Zemmour s’inspire de Trump

Provocations, obsession identitaire

Le pamphlétaire d’extrême droite Eric Zemmour, très probable candidat à la présidentielle française, ne s’en cache pas: il admire Donald Trump et s’inspire de la stratégie de conquête du pouvoir de l’ancien président américain.

Lors de sa marche victorieuse vers la Maison Blanche en 2016, Trump « a réussi à coaliser les classes populaires et la bourgeoisie patriote. C’est ce dont je rêve … depuis 20 ans », a récemment déclaré l’ancien éditorialiste français, qui se voit lui aussi comme l’homme capable de « renverser la table », torpiller « les élites ».

Celui qui unirait « les Gilets jaunes », ces Français des classes populaires à l’origine d’une des plus graves crises sociales du quinquennat Macron, « avec la bourgeoisie catholique traditionaliste », devant laquelle il s’exprimait récemment à Versailles.

« La menace d’une tragédie trumpienne émerge en France », mettait en garde fin octobre le Washington Post dans ses pages Opinion en évoquant Eric Zemmour, « un fantasme des médias de droite qui pompe tout l’oxygène de la campagne présidentielle française avant même d’être candidat ».

Provocations, sorties extrémistes, hystérisation du débat, obsession de l’immigration, de la dévirilisation de la société, mépris du « politiquement correct »… Trump et Zemmour ont effectivement des choses en commun, et notamment celle de se présenter comme des « sauveurs » d’une identité en déclin.

« La France n’a pas dit son dernier mot », titre du dernier livre de Zemmour, a un lointain écho du « Make America Great Again » de Trump.

Et ses provocations, comme récemment celle de viser des journalistes avec un fusil lors d’un salon d’armement, sont reprises ad nauseam sur les réseaux, lui assurant une visibilité quotidienne.

« Je crois au parallèle Zemmour avec Trump, mais aussi avec Boris Johnson », l’homme du Brexit et Premier ministre britannique, déclarait récemment à l’AFP l’ancien ambassadeur français à Washington, Gérard Araud. En relevant que les trois hommes réussissent à incarner une sorte de fantasme national dans leurs pays respectifs: « en gros, les Américains veulent un milliardaire, les Britanniques quelqu’un qui sort d’Eton ou d’Oxford, les Français quelqu’un qui a de la culture », une image que Zemmour a réussi à imposer avec force.

Issu d’une famille juive algérienne modeste, l’ancien journaliste de 63 ans a écrit plusieurs livres -des succès- et ses discours sont émaillés de références historiques et de citations.

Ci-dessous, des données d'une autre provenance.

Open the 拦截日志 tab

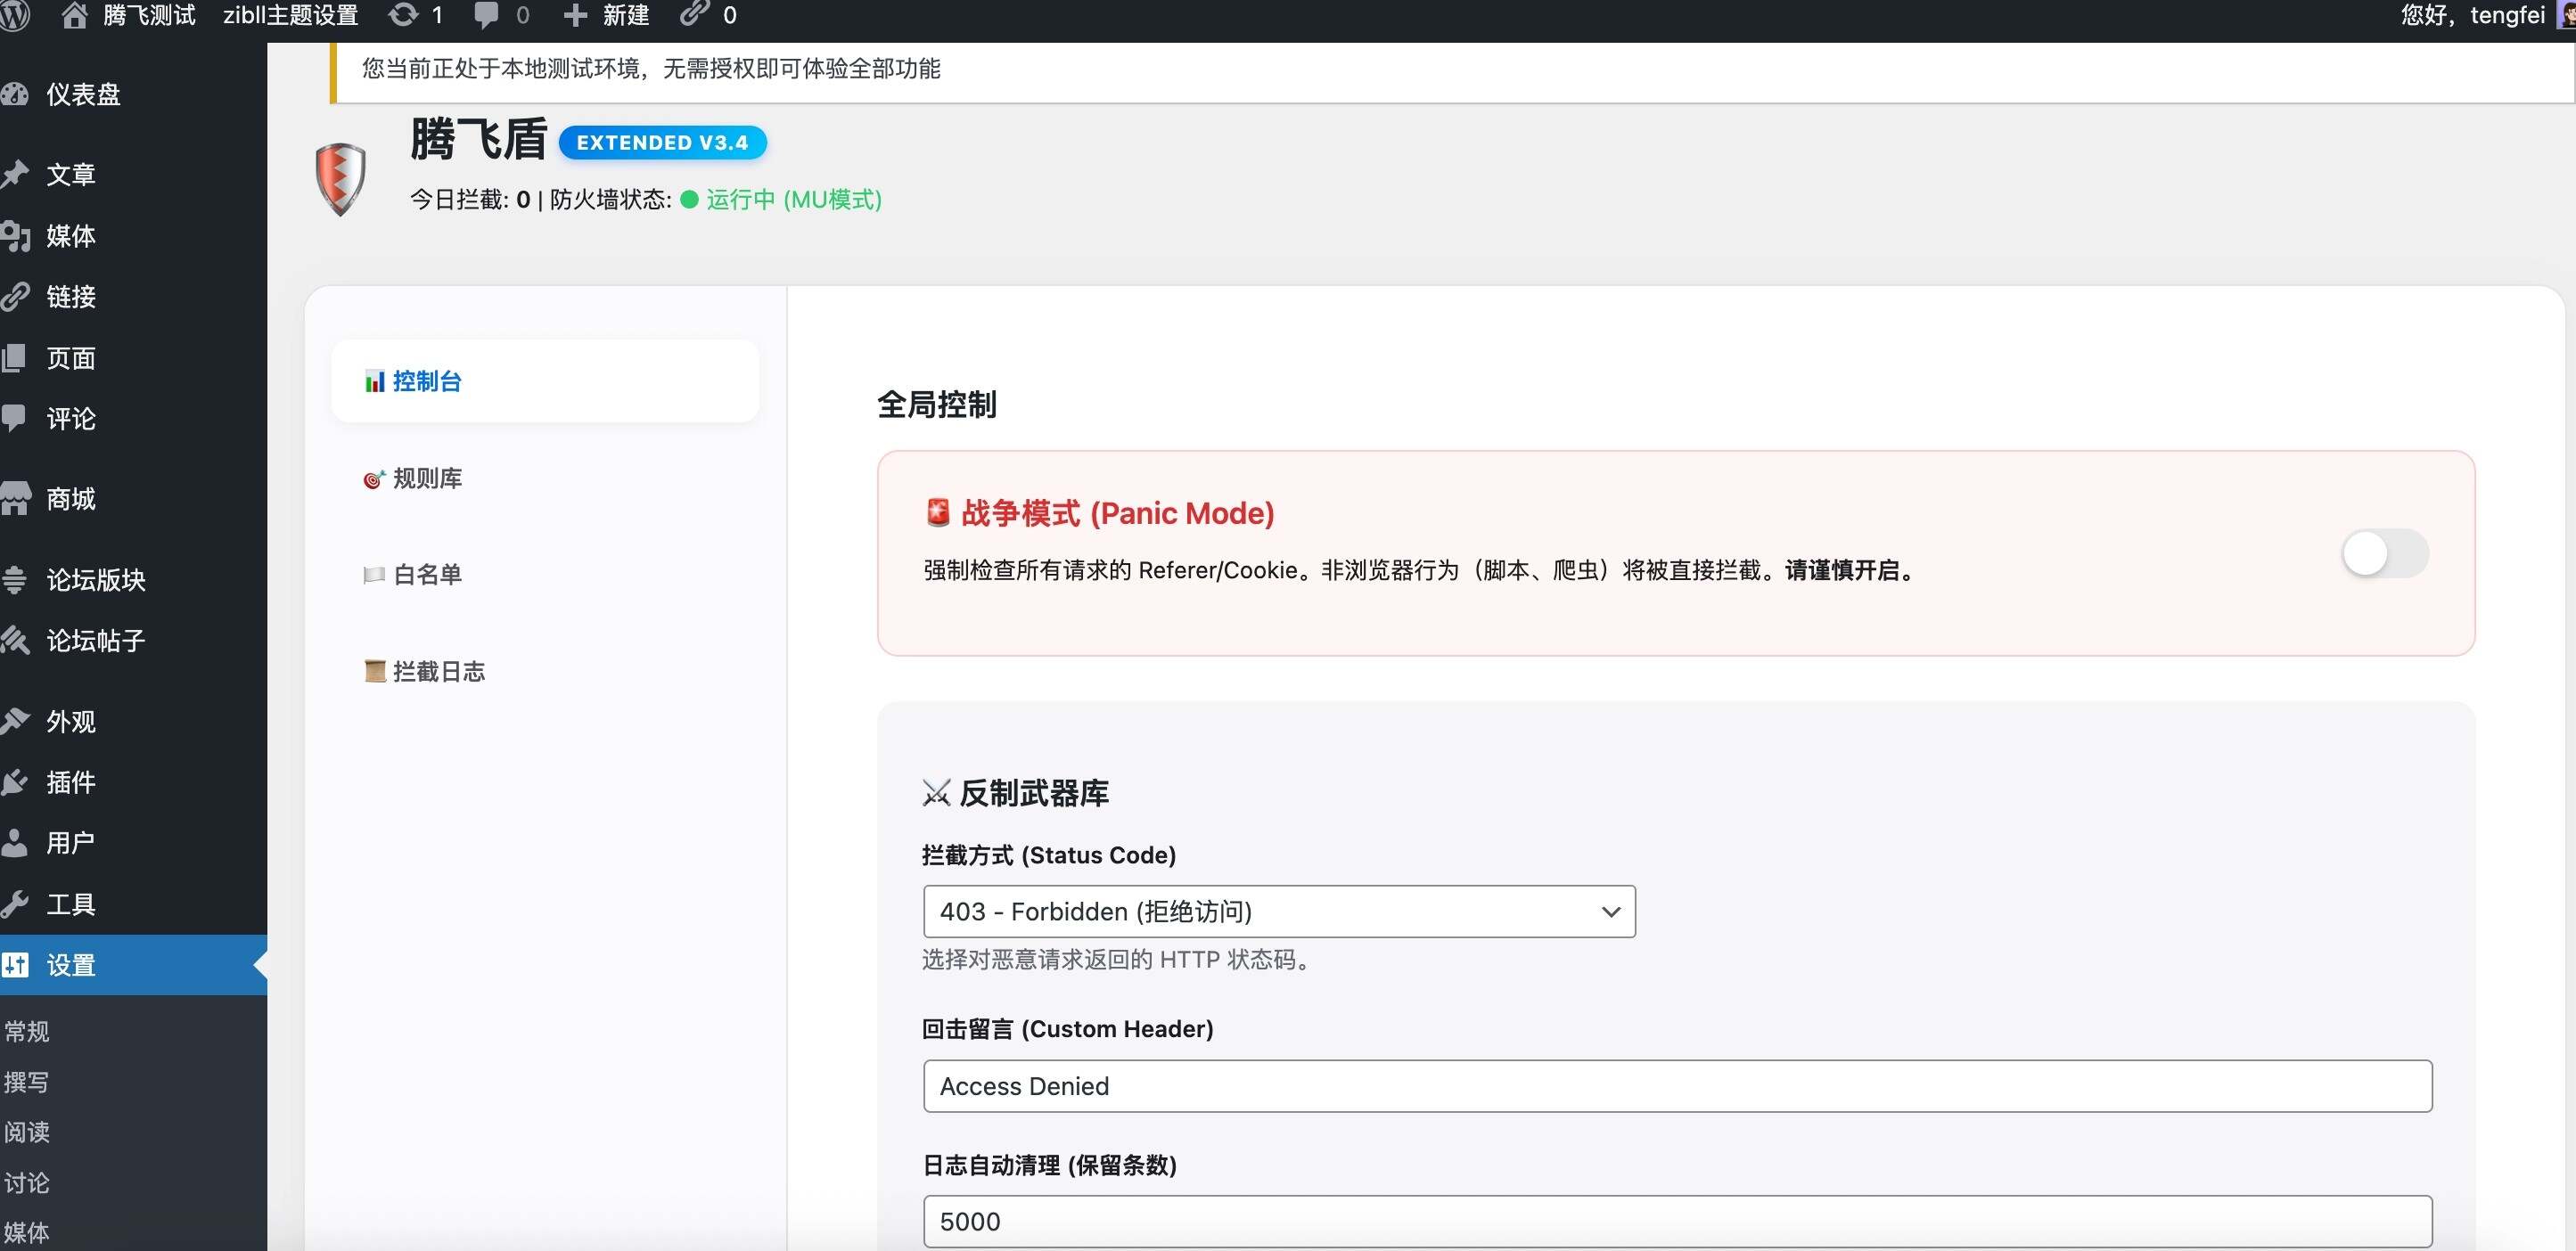coord(438,671)
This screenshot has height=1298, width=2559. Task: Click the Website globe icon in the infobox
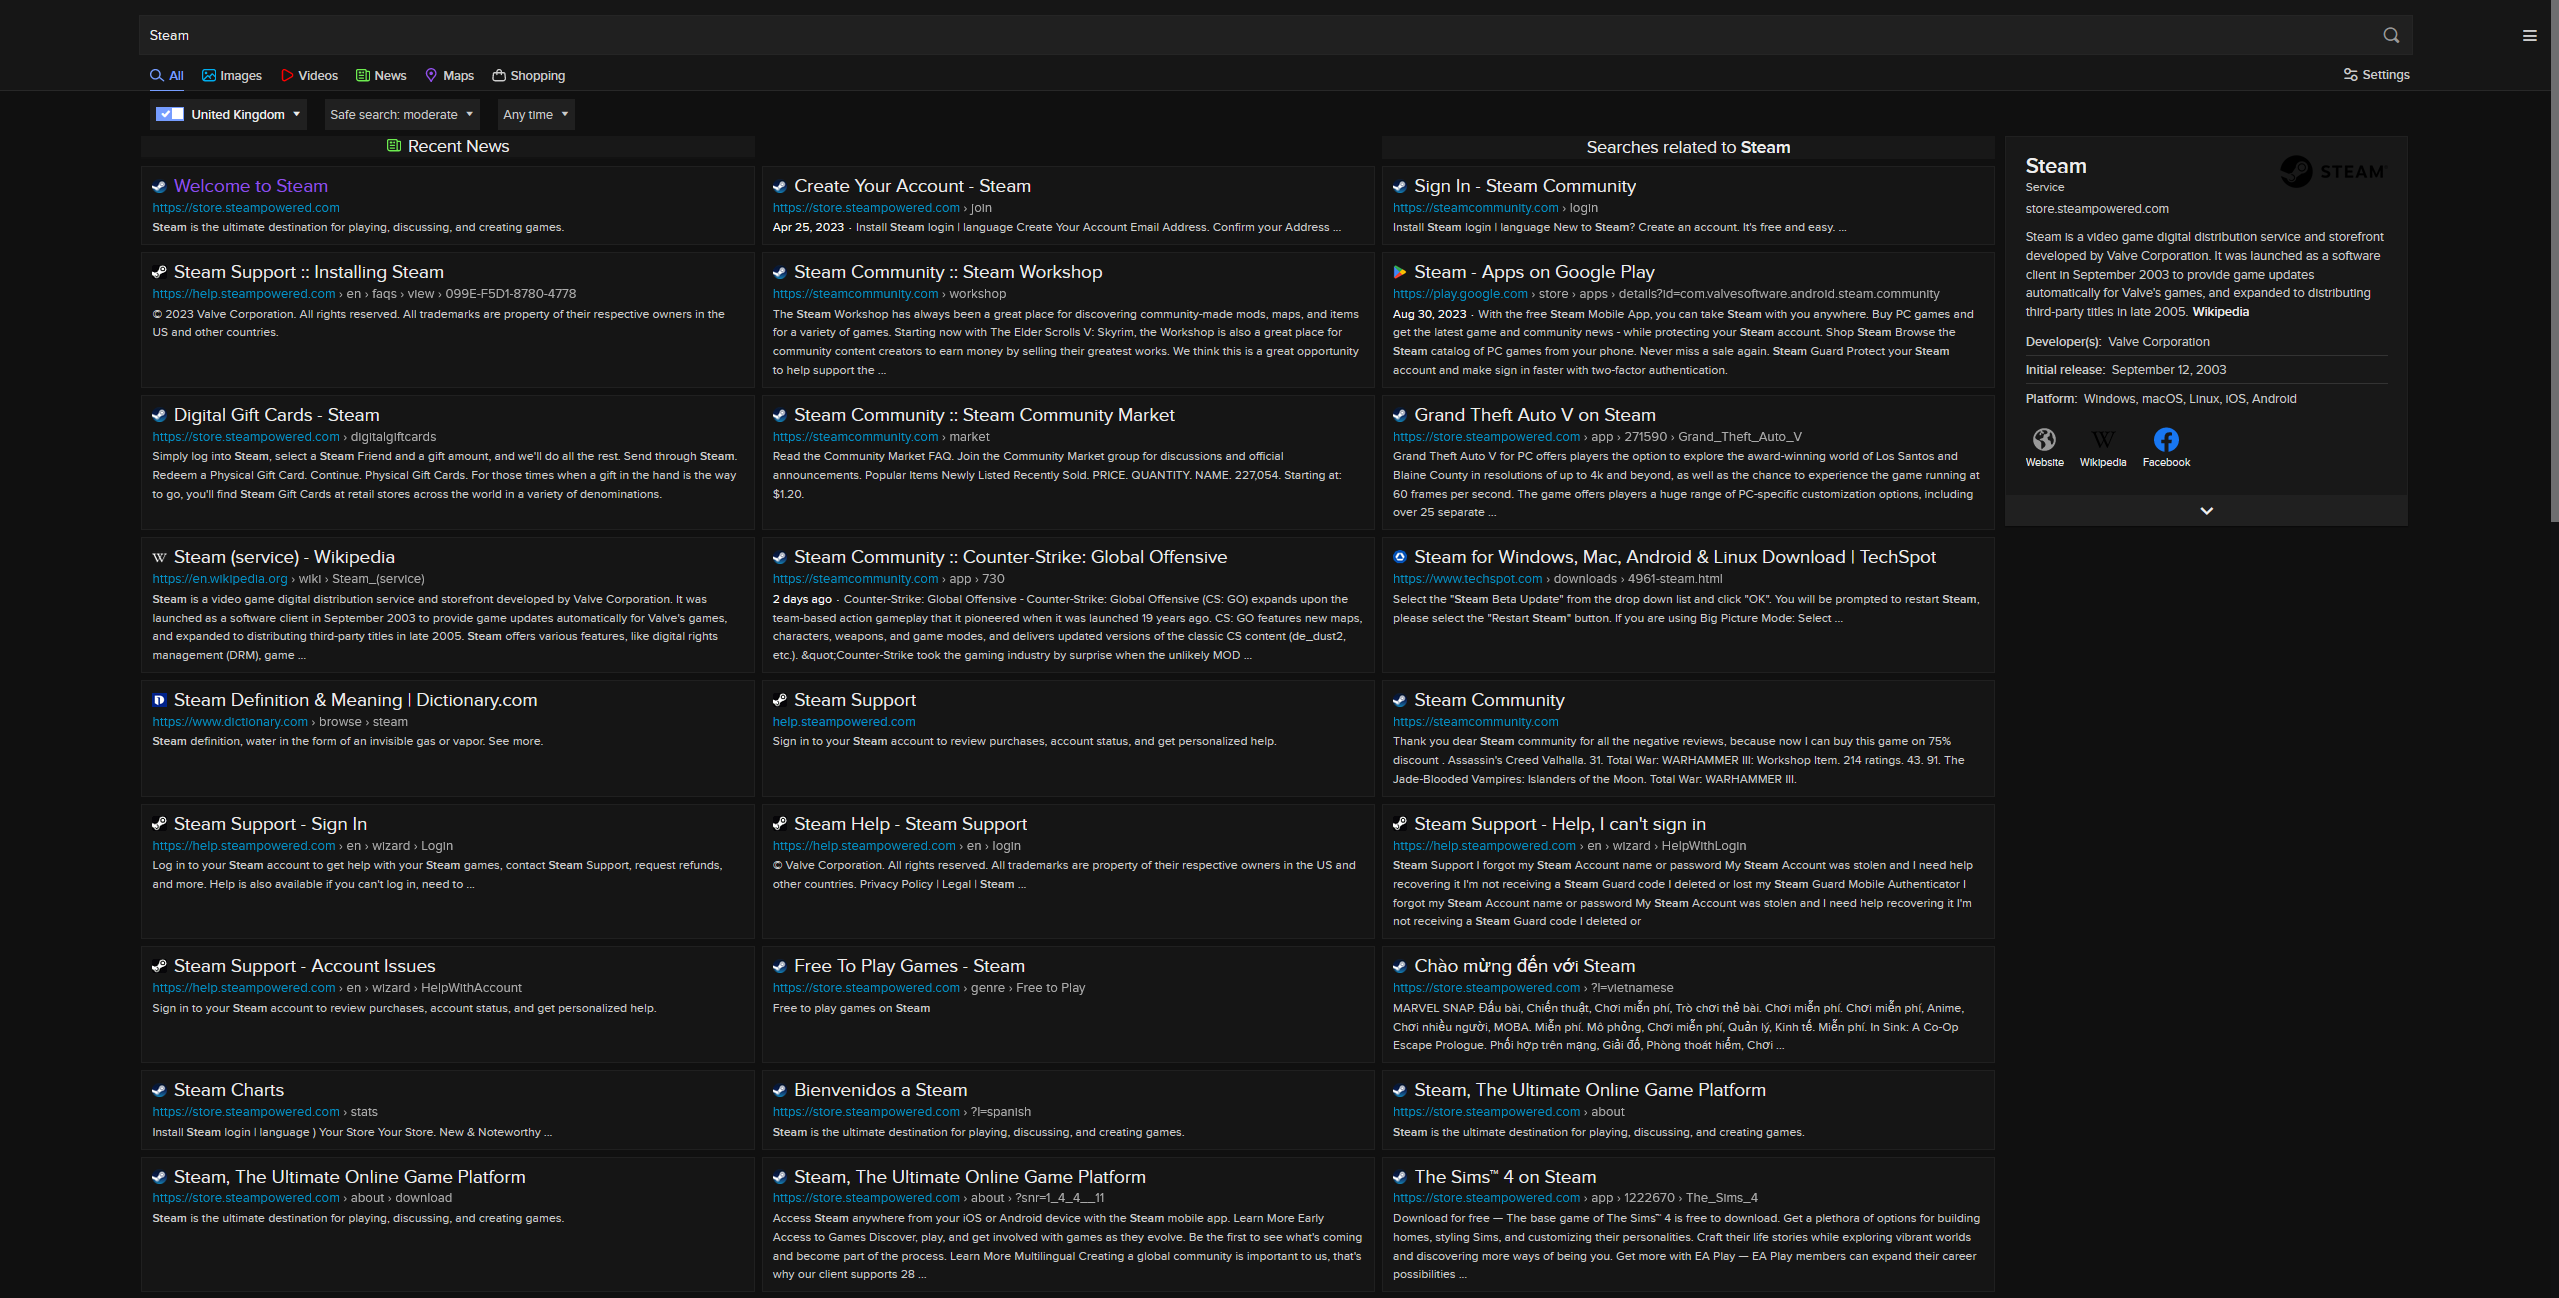(x=2044, y=439)
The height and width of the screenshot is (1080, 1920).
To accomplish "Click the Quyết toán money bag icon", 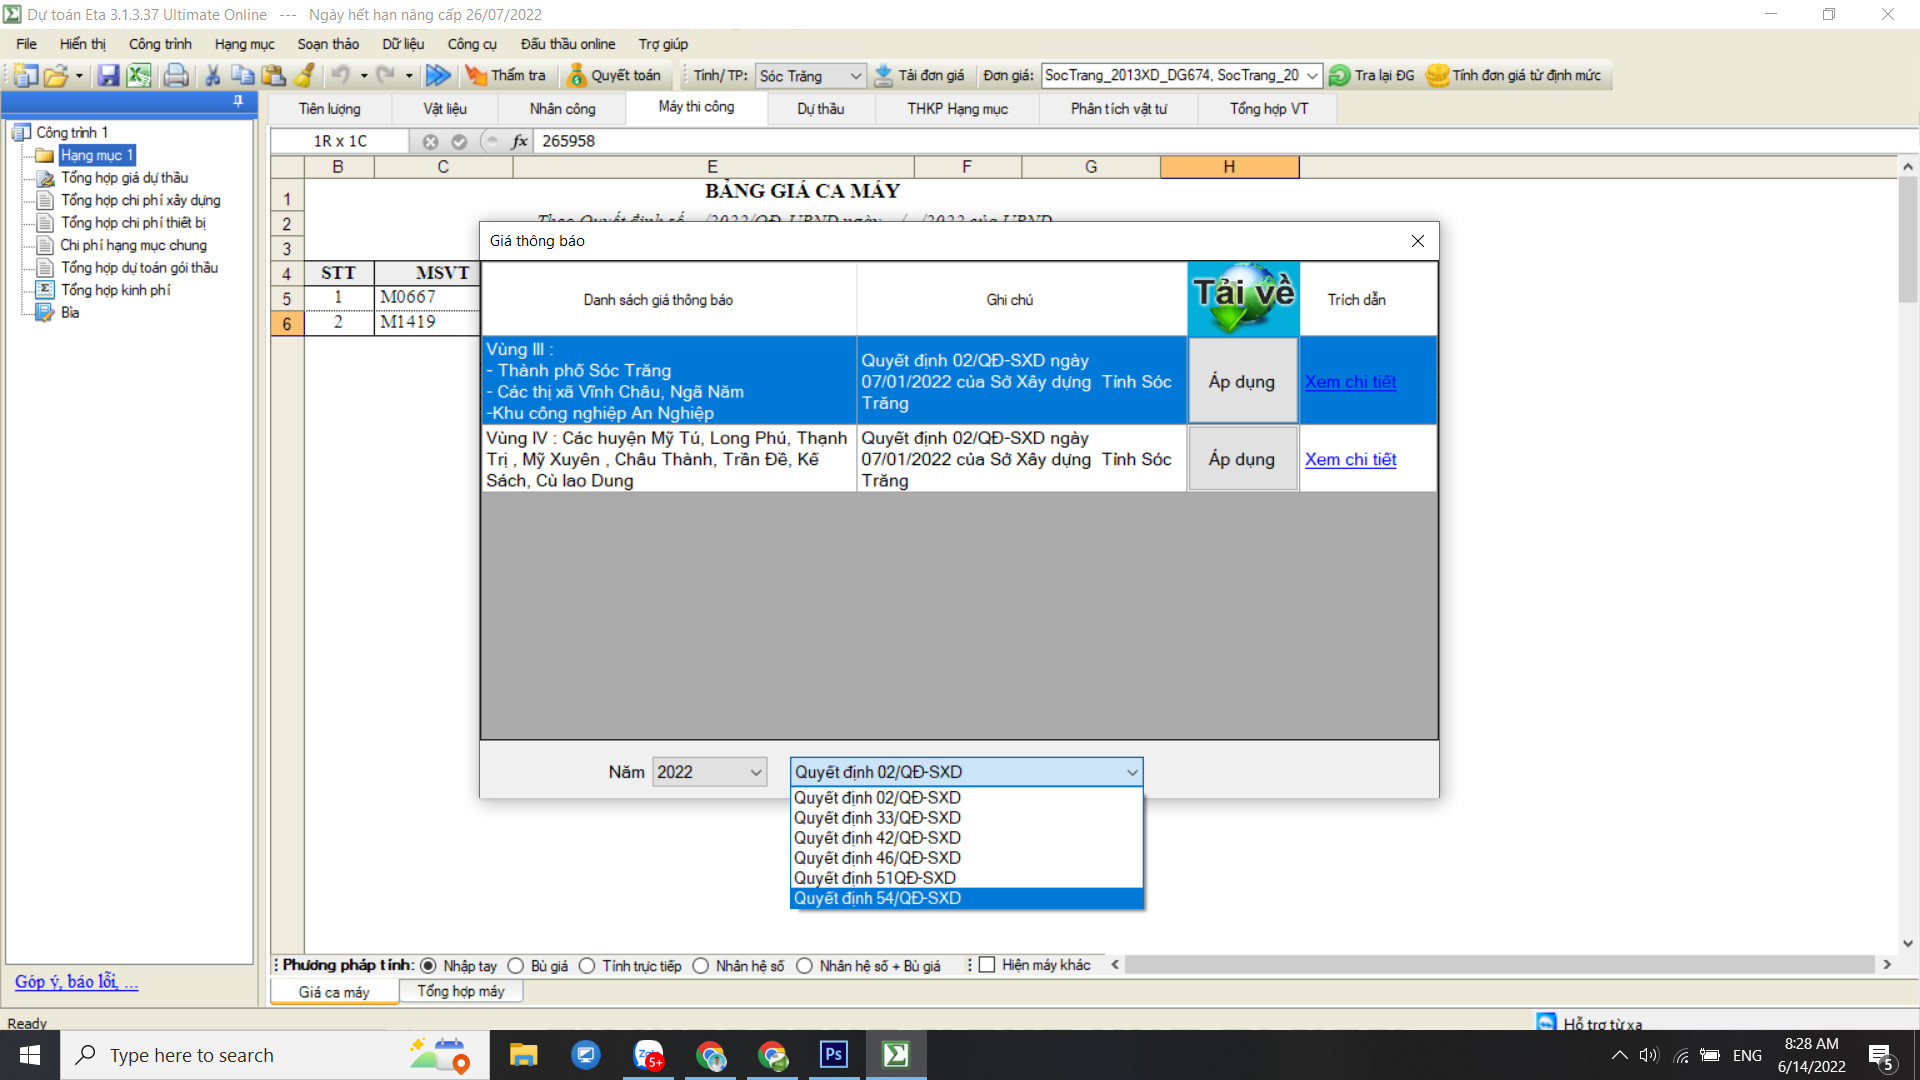I will click(x=576, y=75).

Tout comme Trump, c’est cependant par la télévision, qui lui a ouvert les bras depuis le début des années 2010, qu’il s’est fait connaître du grand public.
Mais les similitudes entre le Français et l’Américain restent souvent de pure forme.

« Dresser des parallèles marche bien en théorie, mais dans la pratique, on peut voir toutes les différences », souligne Chris Bickerton, professeur de politiques européennes à Cambridge University.

« Trump a fait main basse sur les Républicains et le parti », « Zemmour ne réussira peut-être jamais à le faire avec la droite française », relève-t-il. Même si l’objectif avoué de l’ancien journaliste est de réussir l’union des droites, de la famille républicaine et gaulliste jusqu’à la droite identitaire la plus ultra.

Par ailleurs, les différences majeures entre les systèmes politiques et l’électorat américains et français limitent clairement les comparaisons.

Enfin, Trump, et même ses plus farouches détracteurs le reconnaissent, avait du charisme, une présence imposante de bateleur, atout essentiel dans le théâtre politique d’une campagne électorale. « C’était un vrai chauffeur de salle. Je ne suis pas certain que ce soit le cas de Zemmour », confie un observateur de la scène politique dans les deux pays.

L’ancien éditorialiste, qui a entamé mi-octobre une tournée en France pour promouvoir son livre, des « conférences littéraires » aux allures de meetings électoraux, s’exprime devant des publics conquis, voire en adoration.
Crédité dans certains sondages de scores le plaçant devant sa rivale d’extrême droite Marine Le Pen et au second tour de la présidentielle face à Emmanuel Macron -lui non plus pas encore officiellement candidat-, M. Zemmour n’a toujours pas déroulé de programme économique ou social.